[Dataset entries]
──────────
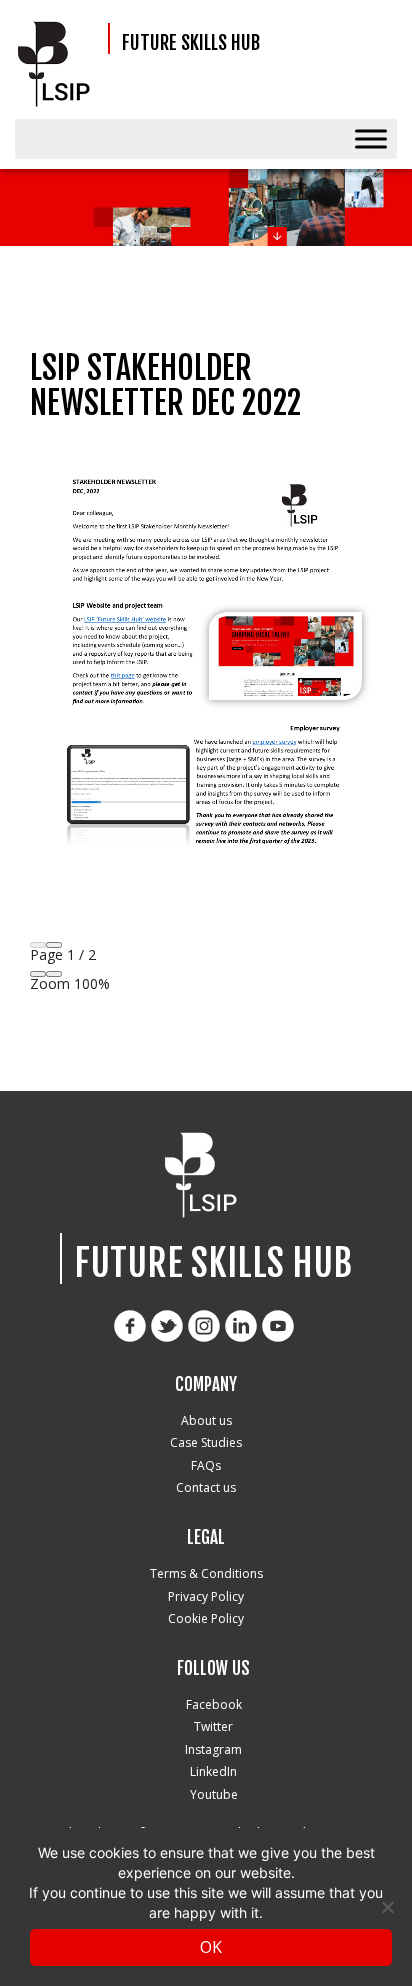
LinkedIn (213, 1771)
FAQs (206, 1465)
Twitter (213, 1726)
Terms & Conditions (206, 1573)
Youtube (214, 1794)
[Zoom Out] (38, 974)
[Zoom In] (54, 974)
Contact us (206, 1487)
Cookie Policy (206, 1618)
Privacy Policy (206, 1596)
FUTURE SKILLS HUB (191, 43)
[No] (387, 1907)
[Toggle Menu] (371, 138)
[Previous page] (38, 945)
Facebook (214, 1704)
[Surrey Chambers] (59, 64)
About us (206, 1420)
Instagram (213, 1749)
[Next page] (54, 945)
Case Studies (206, 1442)
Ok (211, 1947)
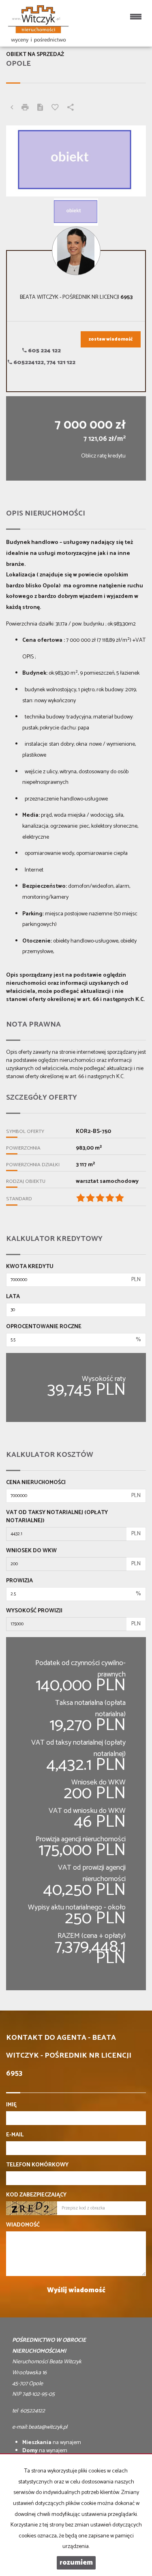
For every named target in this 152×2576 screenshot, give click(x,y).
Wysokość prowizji (34, 1611)
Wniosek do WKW (31, 1551)
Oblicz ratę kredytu (103, 456)
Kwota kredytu (30, 1267)
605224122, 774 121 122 (43, 362)
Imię (11, 2105)
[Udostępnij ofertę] (70, 108)
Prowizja (19, 1581)
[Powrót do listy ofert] (11, 108)
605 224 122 (44, 351)
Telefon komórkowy (37, 2165)
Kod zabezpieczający (36, 2195)
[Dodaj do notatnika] (55, 108)
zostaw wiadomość (111, 339)
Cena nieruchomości (36, 1483)
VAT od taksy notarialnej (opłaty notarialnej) (57, 1517)
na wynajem (51, 2442)
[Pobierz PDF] (40, 108)
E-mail (15, 2135)
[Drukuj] (25, 108)
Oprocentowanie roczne (43, 1327)
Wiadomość (23, 2225)
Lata (13, 1297)
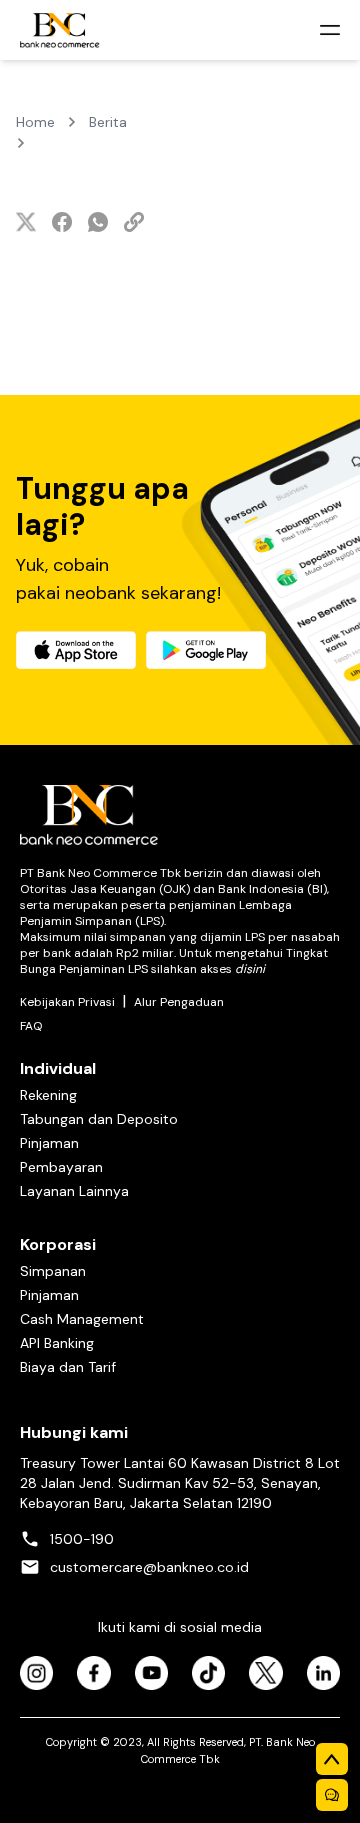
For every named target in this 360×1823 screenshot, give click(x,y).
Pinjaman (49, 1143)
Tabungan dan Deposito (99, 1119)
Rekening (48, 1095)
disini (250, 969)
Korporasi (58, 1244)
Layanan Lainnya (74, 1191)
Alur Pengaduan (179, 1002)
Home (35, 122)
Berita (108, 122)
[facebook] (62, 222)
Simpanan (53, 1271)
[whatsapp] (98, 222)
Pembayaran (61, 1167)
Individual (58, 1068)
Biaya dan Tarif (68, 1367)
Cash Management (82, 1319)
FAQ (31, 1026)
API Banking (57, 1343)
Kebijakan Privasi (67, 1002)
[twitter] (26, 222)
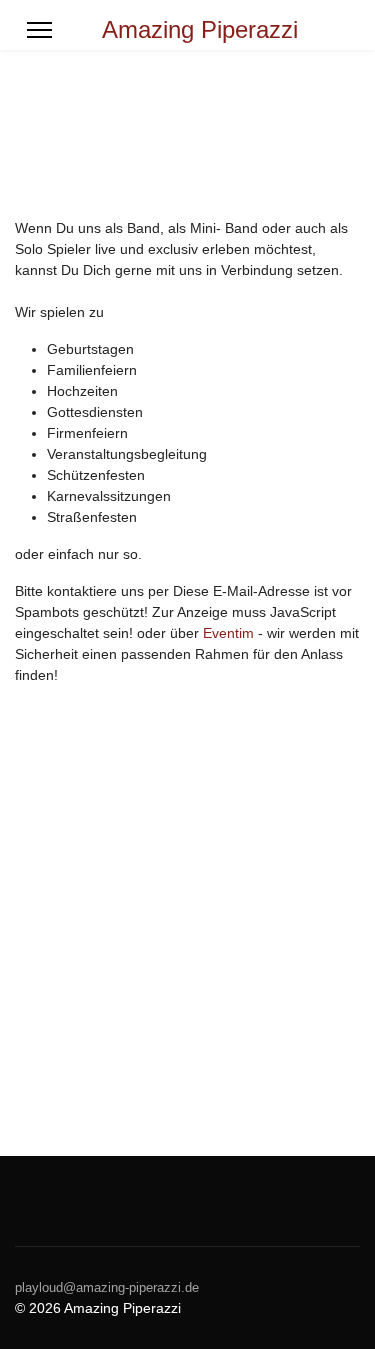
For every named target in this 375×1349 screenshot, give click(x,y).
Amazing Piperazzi (200, 30)
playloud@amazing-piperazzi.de (107, 1288)
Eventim (228, 633)
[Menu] (39, 30)
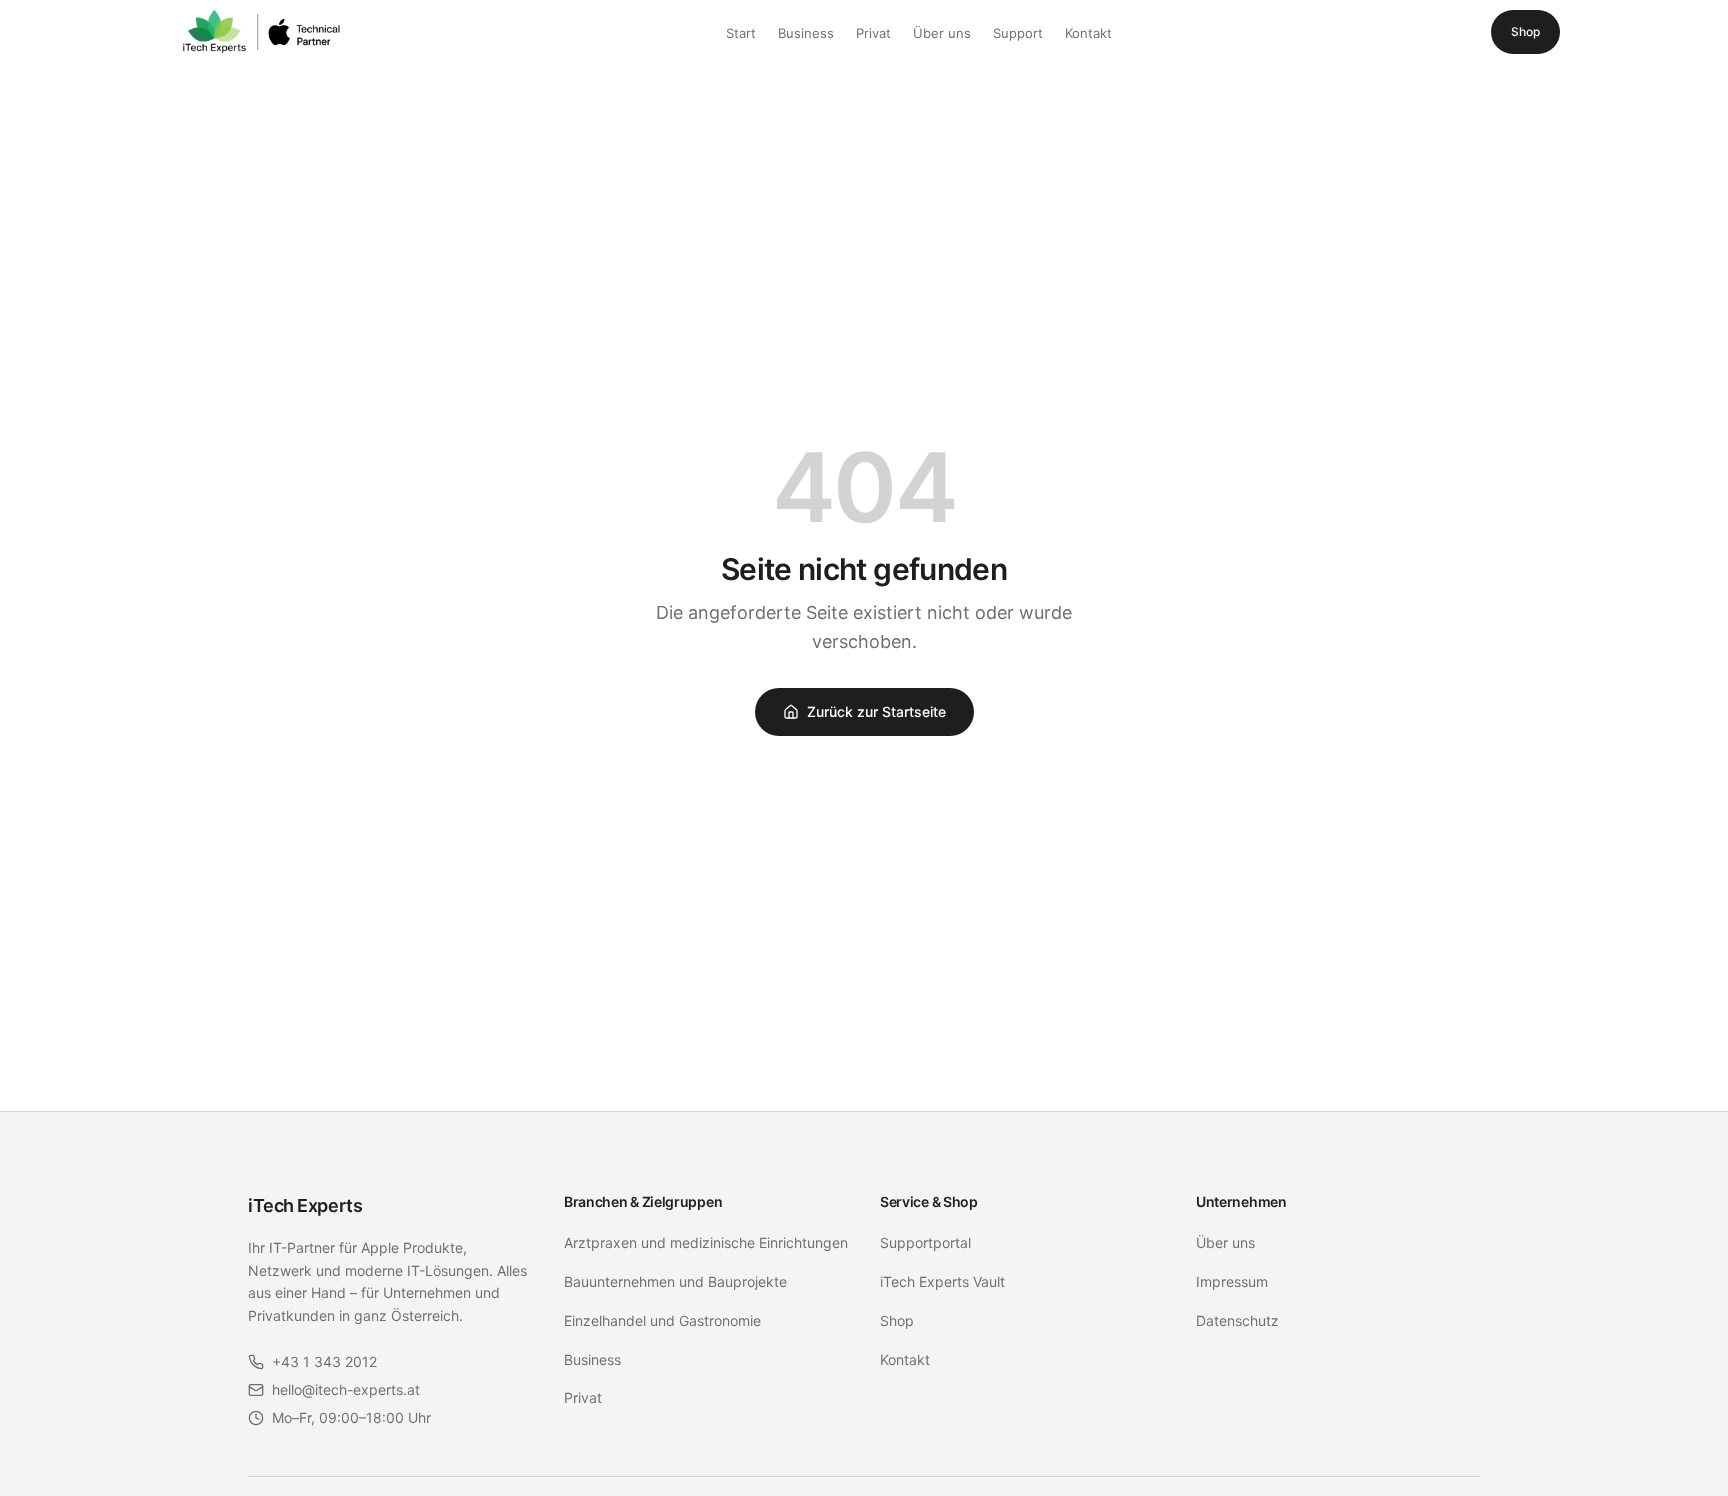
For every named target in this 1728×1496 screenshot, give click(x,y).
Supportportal (925, 1242)
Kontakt (1088, 33)
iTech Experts (305, 1205)
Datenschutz (1237, 1320)
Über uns (942, 33)
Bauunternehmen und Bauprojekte (675, 1281)
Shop (1525, 31)
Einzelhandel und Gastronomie (662, 1320)
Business (806, 33)
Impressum (1232, 1281)
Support (1018, 33)
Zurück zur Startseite (876, 711)
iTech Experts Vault (942, 1281)
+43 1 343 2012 (324, 1361)
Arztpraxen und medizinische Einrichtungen (706, 1242)
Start (741, 33)
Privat (873, 33)
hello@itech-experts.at (346, 1389)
──────────
* PROBLEM TO WORK ON
Drop the images; return the entries above exactly as they appear.

* RESPONSE AREA
LinkedIn (213, 1771)
FAQs (206, 1465)
Twitter (213, 1726)
Terms & Conditions (206, 1573)
Youtube (214, 1794)
[Zoom Out] (38, 974)
[Zoom In] (54, 974)
Contact us (206, 1487)
Cookie Policy (206, 1618)
Privacy Policy (206, 1596)
FUTURE SKILLS HUB (191, 43)
[No] (387, 1907)
[Toggle Menu] (371, 138)
[Previous page] (38, 945)
Facebook (214, 1704)
[Surrey Chambers] (59, 64)
About us (206, 1420)
Instagram (213, 1749)
[Next page] (54, 945)
Case Studies (206, 1442)
Ok (211, 1947)
For every named target in this 152×2576 screenshot, give click(x,y).
Wysokość prowizji (34, 1611)
Wniosek do WKW (31, 1551)
Oblicz ratę kredytu (103, 456)
Kwota kredytu (30, 1267)
605224122, 774 121 122 (43, 362)
Imię (11, 2105)
[Udostępnij ofertę] (70, 108)
Prowizja (19, 1581)
[Powrót do listy ofert] (11, 108)
605 224 122 (44, 351)
Telefon komórkowy (37, 2165)
Kod zabezpieczający (36, 2195)
[Dodaj do notatnika] (55, 108)
zostaw wiadomość (111, 339)
Cena nieruchomości (36, 1483)
VAT od taksy notarialnej (opłaty notarialnej) (57, 1517)
na wynajem (51, 2442)
[Pobierz PDF] (40, 108)
E-mail (15, 2135)
[Drukuj] (25, 108)
Oprocentowanie roczne (43, 1327)
Wiadomość (23, 2225)
Lata (13, 1297)
For every named target in this 360×1823 screenshot, give click(x,y).
Pinjaman (49, 1143)
Tabungan dan Deposito (99, 1119)
Rekening (48, 1095)
disini (250, 969)
Korporasi (58, 1244)
Layanan Lainnya (74, 1191)
Alur Pengaduan (179, 1002)
Home (35, 122)
Berita (108, 122)
[facebook] (62, 222)
Simpanan (53, 1271)
[whatsapp] (98, 222)
Pembayaran (61, 1167)
Individual (58, 1068)
Biaya dan Tarif (68, 1367)
Cash Management (82, 1319)
FAQ (31, 1026)
API Banking (57, 1343)
Kebijakan Privasi (67, 1002)
[twitter] (26, 222)
For every named target in this 375×1349 screenshot, give click(x,y).
Amazing Piperazzi (200, 30)
playloud@amazing-piperazzi.de (107, 1288)
Eventim (228, 633)
[Menu] (39, 30)
For every named target in this 1728×1496 screenshot, give click(x,y).
Supportportal (925, 1242)
Kontakt (1088, 33)
iTech Experts (305, 1205)
Datenschutz (1237, 1320)
Über uns (942, 33)
Bauunternehmen und Bauprojekte (675, 1281)
Shop (1525, 31)
Einzelhandel und Gastronomie (662, 1320)
Business (806, 33)
Impressum (1232, 1281)
Support (1018, 33)
Zurück zur Startseite (876, 711)
iTech Experts Vault (942, 1281)
+43 1 343 2012 (324, 1361)
Arztpraxen und medizinische Einrichtungen (706, 1242)
Start (741, 33)
Privat (873, 33)
hello@itech-experts.at (346, 1389)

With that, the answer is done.